The three men - Americans Ken Bowersox and Don Pettit and Russian Nikolai Budarin - were delayed on the space station by February's shuttle disaster, which was followed by the grounding of the entire US orbiter fleet.
I went outside and I saw beautiful brown earth, the greenest grass I've ever seen  |
Bowersox and Pettit were the first astronauts from US space agency (Nasa) to land in a foreign spacecraft.
Bowersox told the Associated Press news agency that he and his colleagues had seen the on-board computer indicate they were coming in short before they landed on Earth.
"It's a lot scarier than landing on an aircraft carrier," he said.
He was very moved to be back on Earth after months in space, Bowersox told French news agency AFP.
"Kazakhstan is such a beautiful place," he said. "Today I looked out the window, I went outside and I saw beautiful brown earth, the greenest grass I've ever seen. It was fantastic."
Handover
The three astronauts - Expedition Six to the International Space Station - had spent more than five months on the orbiting platform.

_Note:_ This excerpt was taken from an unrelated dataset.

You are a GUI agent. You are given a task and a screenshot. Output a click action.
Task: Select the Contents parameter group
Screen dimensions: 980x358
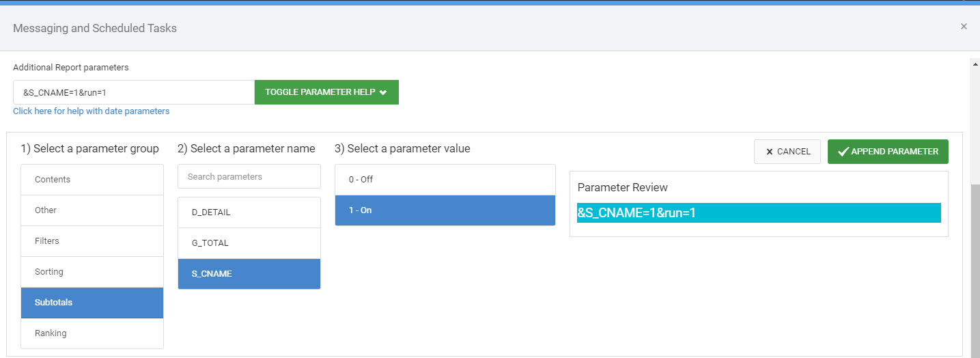[92, 180]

They had had almost two extra months added to their mission following the Columbia disaster, to allow their replacements enough time to arrive on board another Soyuz.
At the time we needed them most, Russia, our partners, have excelled  |
Earlier this week, the departing three handed over to Russian Yuri Malenchenko and American Ed Lu - Expedition Seven - after their Soyuz craft docked with the ISS.
Malenchenko and Lu had to give the departing crew instructions on how to operate the Soyuz capsule.
The two men are scheduled to remain on board until October.
Nasa administrator Sean O'Keefe said that without the Russians and their Soyuz spacecraft, the station would have had to be abandoned until shuttle flights resumed.
"At the time we needed them most, Russia, our partners, have excelled," he said. "The International Space Station goes on because of their commitment."
The space shuttle Columbia broke apart over Texas as it re-entered the Earth's atmosphere on 1 February, killing all seven astronauts on board.